No, came the reply. He hadn’t yet seen the film, because we were way ahead of them in England, where it hasn’t yet been released. Which made me feel a little smug. This Sunday, the three of us are going back to Souillac to see the restored version of Visconti’s The Leopard, a three-and-a-half hour costume epic starring Claudia Cardinale, when she was quite as beautiful as Sophia Loren and Monica Vitti, and the great Burt Lancaster, when he was wearing 19th century Sicilian garb rather than those dodgy swimming trunks he wore in From Here to Eternity (pictured) and again in The Swimmer.

Back in London, you’d probably have to go to the National Film Institute to see it. Nothing wrong with that, of course, but it would likely involve an hour’s trip. It will take us about 20 minutes. And if it came to the Uxello in Vayrac, it would take us 10 minutes. The Rex in Brive shows nothing but V.O. films and it’s only 35 minutes from here. So we do pretty damn well really and friends from the mother country should understand that.

What’s more, we’ve entered July now. Anyone who’s been here for more than a season will know that during July and August there are more cultural events than you can shake a sizeable stick at. So many, of course, that things often clash and, by the time you reach the end of the summer, you’re probably bent double with cultural indigestion. (‘Take winters for express relief…’)

Being ahead of the folks back home by one hour and the occasional film sometimes works both ways. My wife and daughter are travelling back to Cumbria this month to see how my mother-in-law’s doing. Tilley was hoping to see the new and last Harry Potter film. It’s out already in France, I believe, but she has resolutely refused to see any of its predecessors dubbed into French and she’s not relenting now. Alas, it doesn’t come out in the UK until the very day they travel back home. There’s rough, as they say somewhere. Wales?

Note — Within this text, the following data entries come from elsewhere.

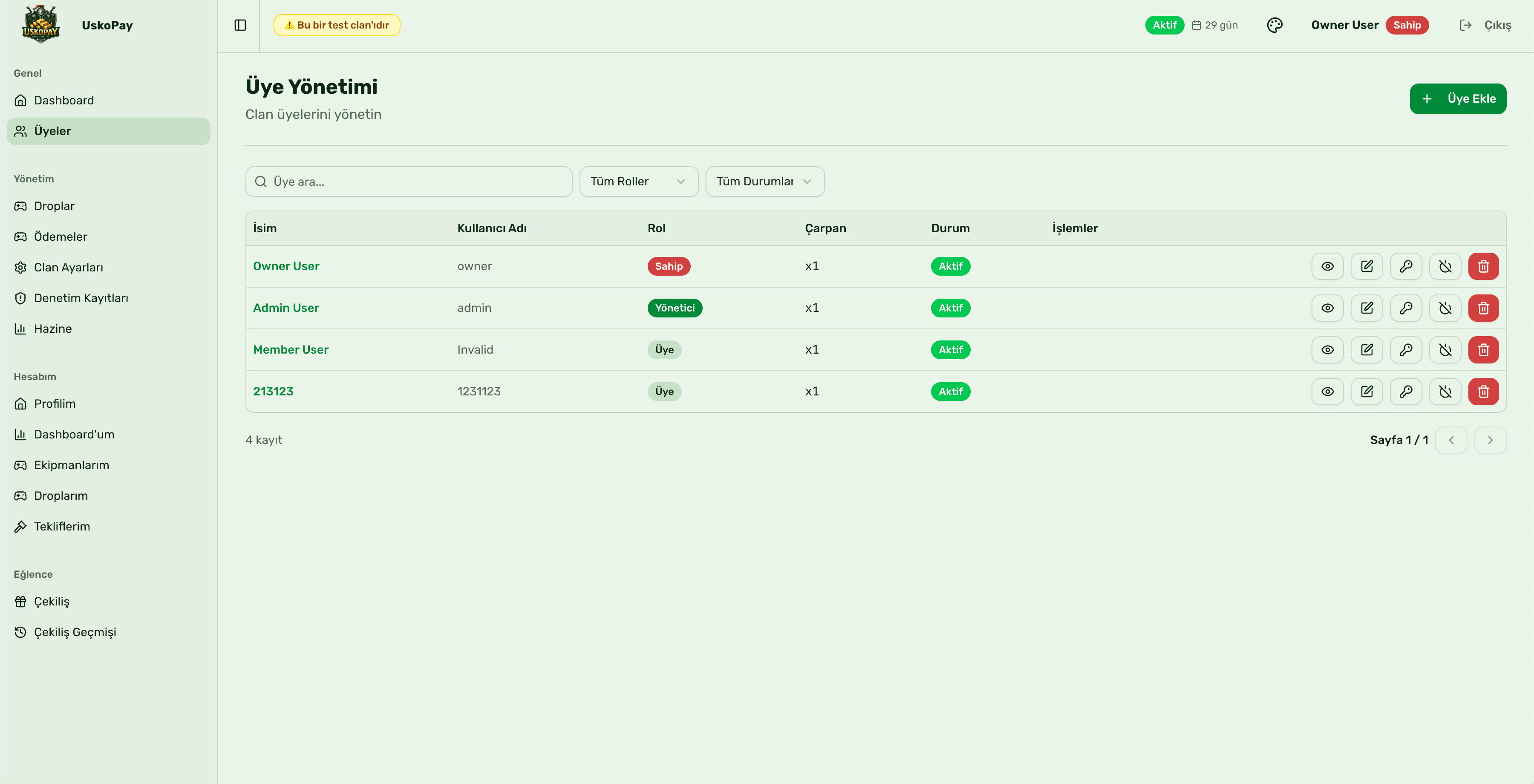The height and width of the screenshot is (784, 1534).
Task: Open the Member User profile link
Action: tap(291, 350)
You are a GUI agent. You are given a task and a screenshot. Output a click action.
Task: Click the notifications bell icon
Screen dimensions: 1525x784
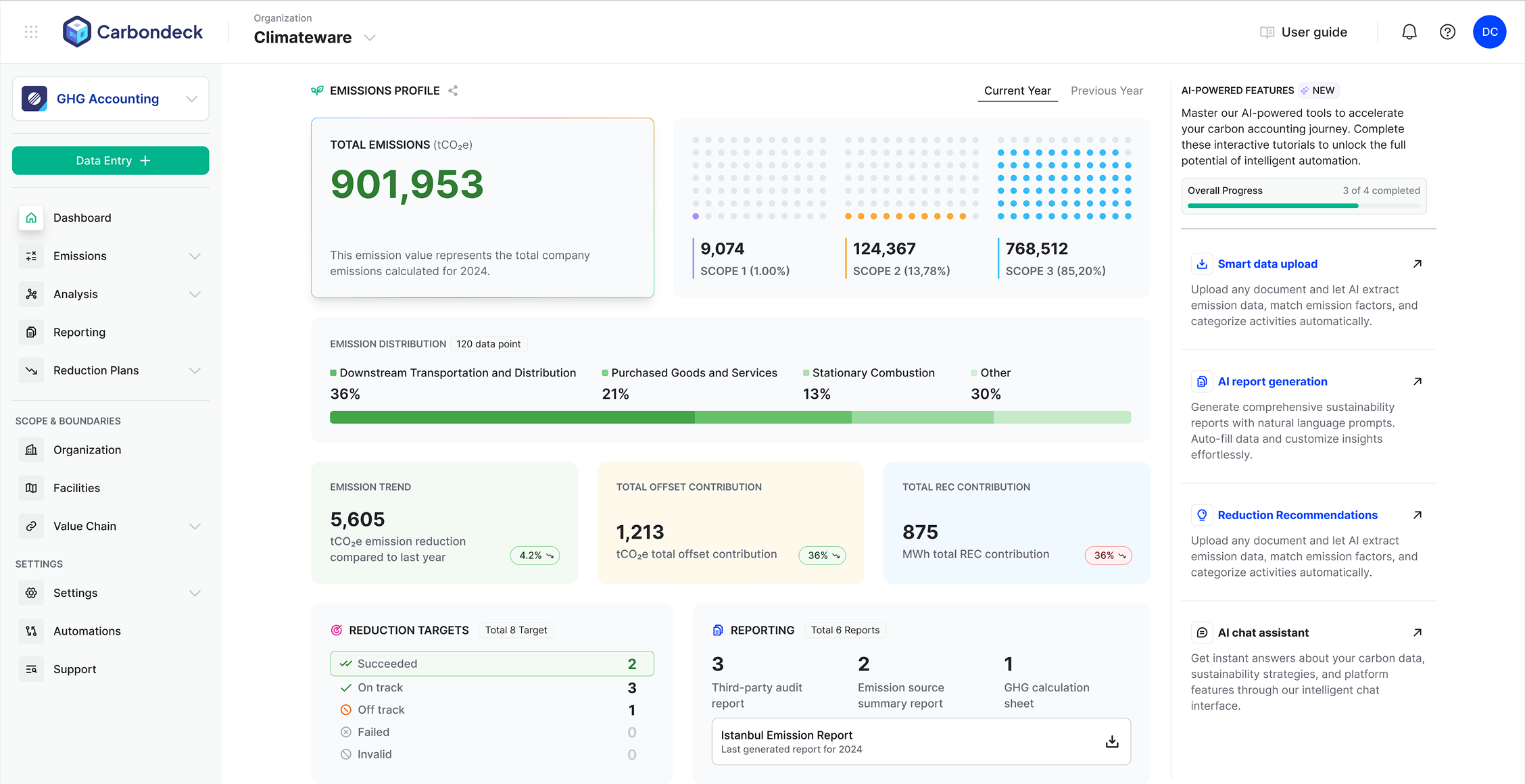pos(1409,31)
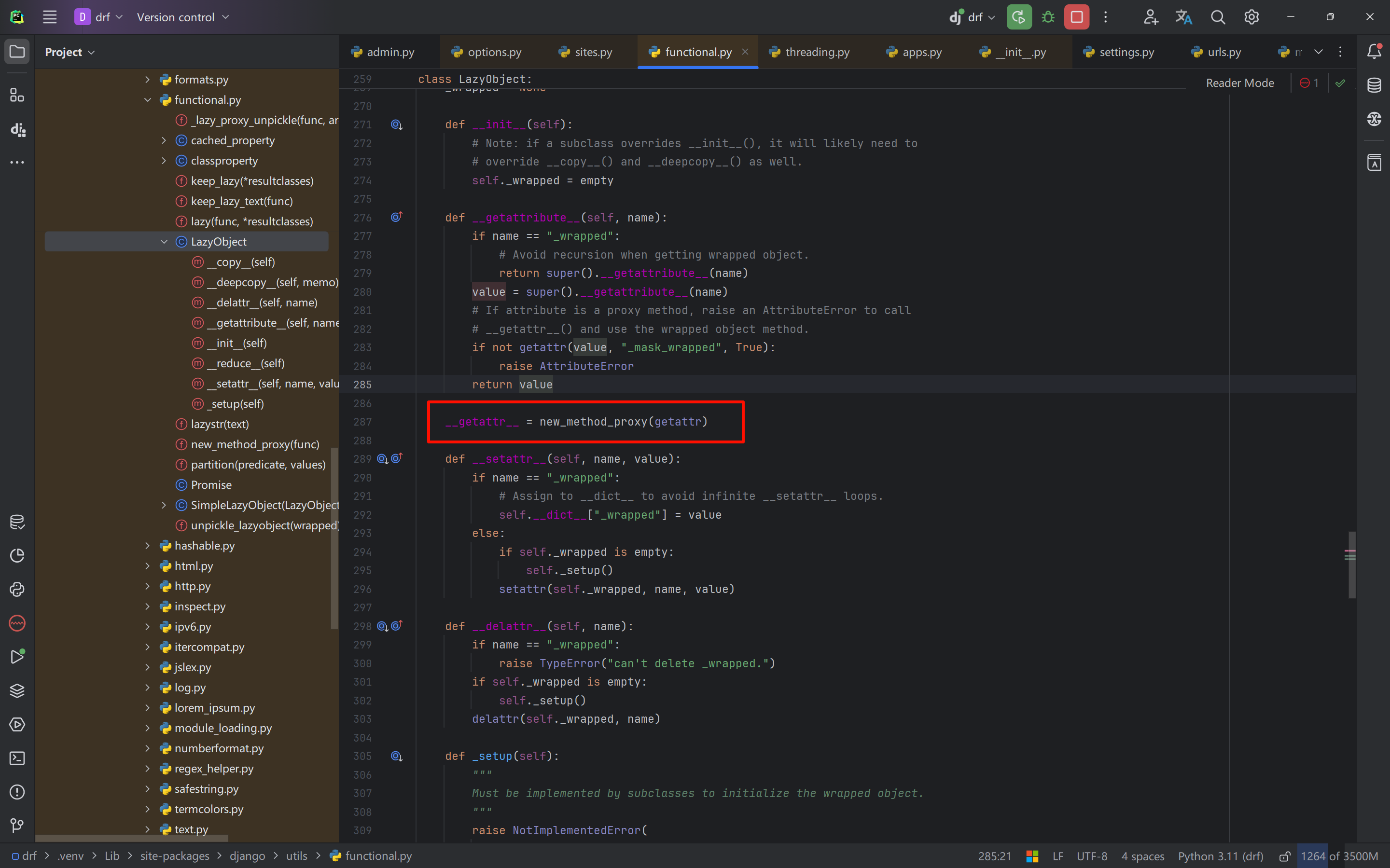Open Notifications bell icon
The image size is (1390, 868).
1374,52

She can’t complain, though. It was mainly due to her subtle and not-so-subtle lobbying that we relented and installed a satellite TV system not long after moving away from dem dar Correzian hills. So now she can watch all those great cultural offerings on BBC Four. Or, more to the point, catch up with Coronation Street on ITV, or Radio 1 on her hand-me-down laptop.

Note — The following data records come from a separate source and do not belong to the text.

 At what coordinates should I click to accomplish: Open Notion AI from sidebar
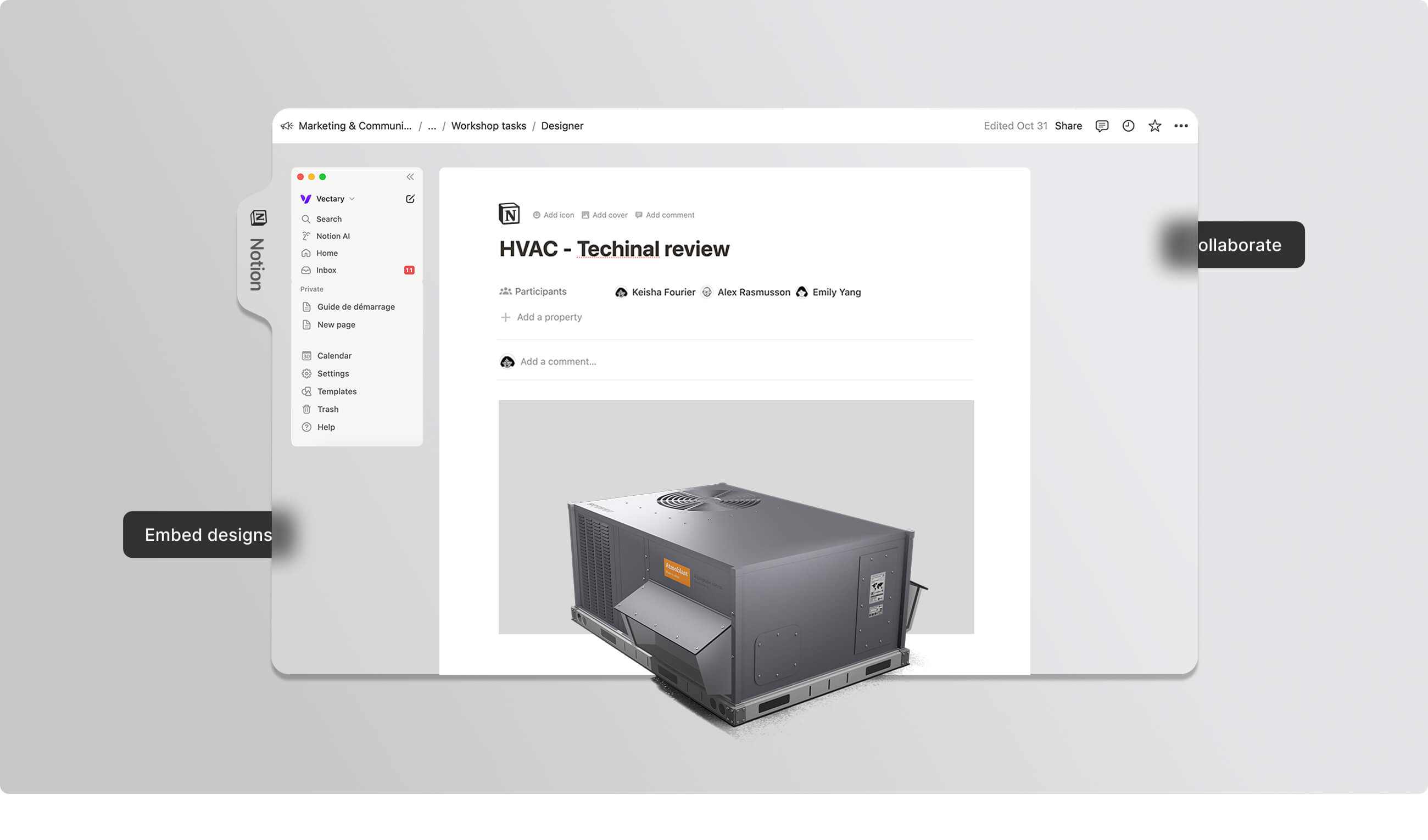[333, 236]
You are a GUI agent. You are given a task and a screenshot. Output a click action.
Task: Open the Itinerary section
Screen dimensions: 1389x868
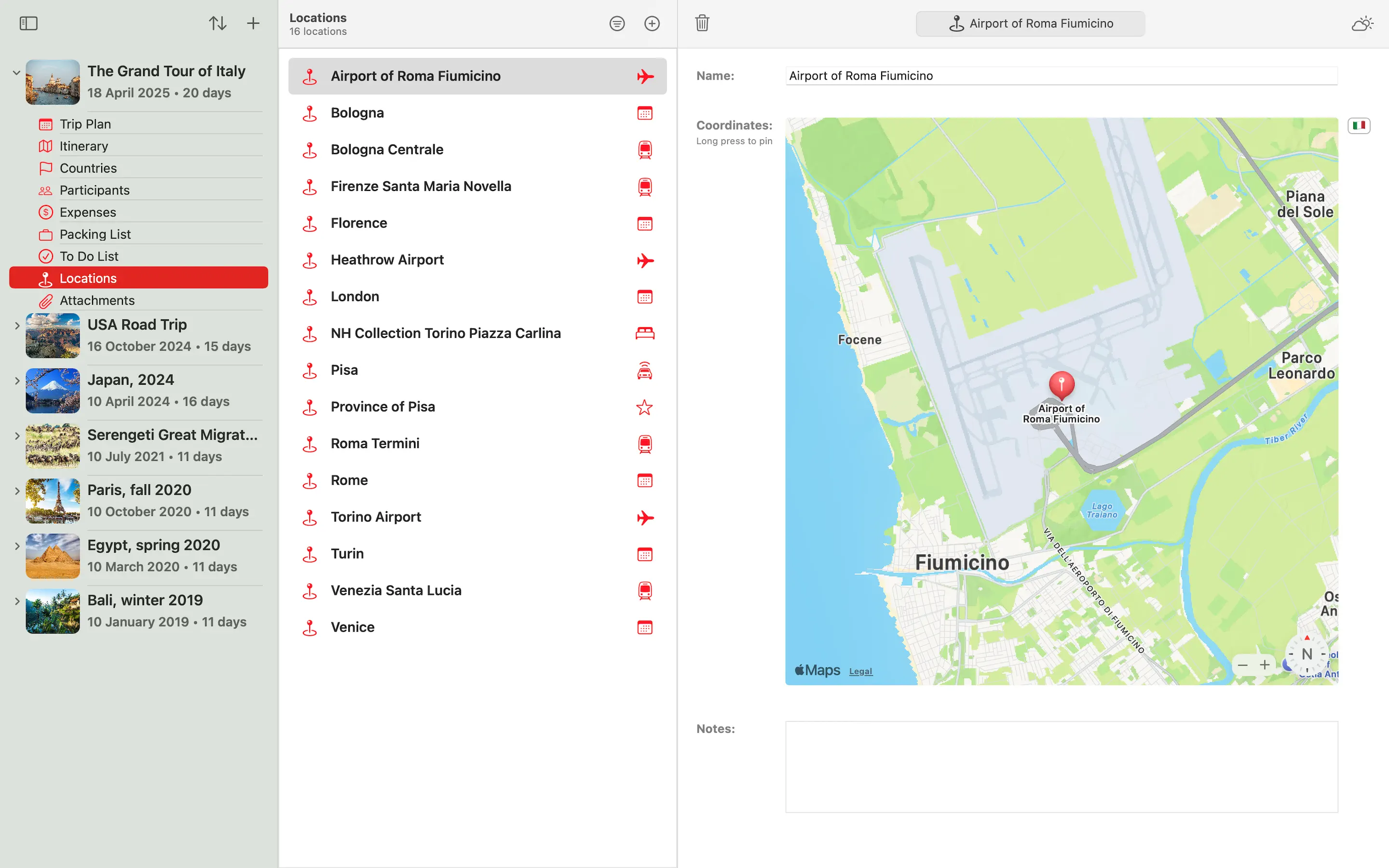point(84,146)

No, we don’t live in a cultural desert here in rural France. Though sometimes, it’s true, we could do with just a little more rain in the barren seasons.

Possibly the outlandish!

Thanks, Jane. I never realised that about Westmorland. I must have been spelling it incorrectly for years - no doubt much to the ire of Westmorlandians, or would it be the Westmorlandish?

Hi Mark, back from our trip to UK. There is a concours de belotte annually held in Sivignon, our neighbouring village, in Saone-et-Loire. About 140 players arrive in the salle. My friend plays and she is 74! It has been held for this year, but it is rather a long way from you and I feel there must be one nearer. Westmorland does not have an “e” American spelling!!!

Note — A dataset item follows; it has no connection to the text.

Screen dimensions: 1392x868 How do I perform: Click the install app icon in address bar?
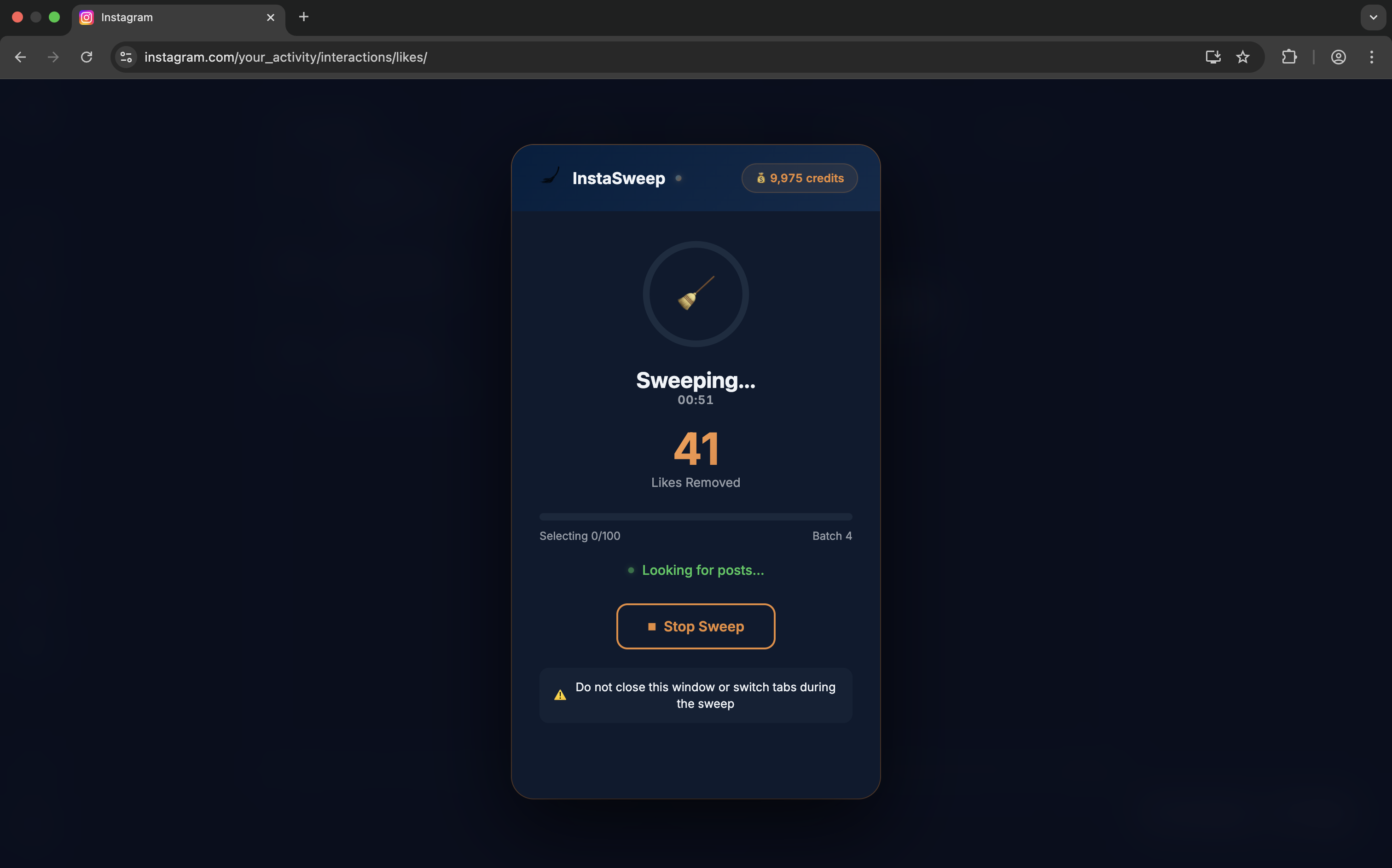(1212, 57)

Do let me know if you ever do chance upon a concours de belotte, Jane. It does intrigue me for all my disparaging remarks. Westmoreland must be one of the most beautiful places on earth. Shame about the climate…

I think you have to be at least 70 to play belotte, so I’m safe for a few more years.
I’m not a film buff, but it is good that there are cultural offerings in the depths of rural france. Give my love to Cumbria, I come from the old Westmorland /Lancashire border, so have great affection for that part of the world.

Hi Rebekah. I’m glad to hear that you managed to find the final HP in VO. I’ll tell Tilley: it might encourage her to look at the listings. Murky buckets for your kind words of encouragement, too. I’m chuffed!

We were lucky to be able to see The Tree of life in our local cinema, about 15km for home. It’s fab that films are shown in the V.O so close to home-we thought for a while that Angers was the closest place and that’s at least an hour each way!
My boys feel the same way about HP- they saw one of the dubbed films but hated that the French voices were so different from the original. We caught the last one at Angers- painful for us but great for our three boys, they seem to show all films in the V.O.
Loving that your blog is on here now (SFN) it makes it super simple for more people to read it and it’s a great read.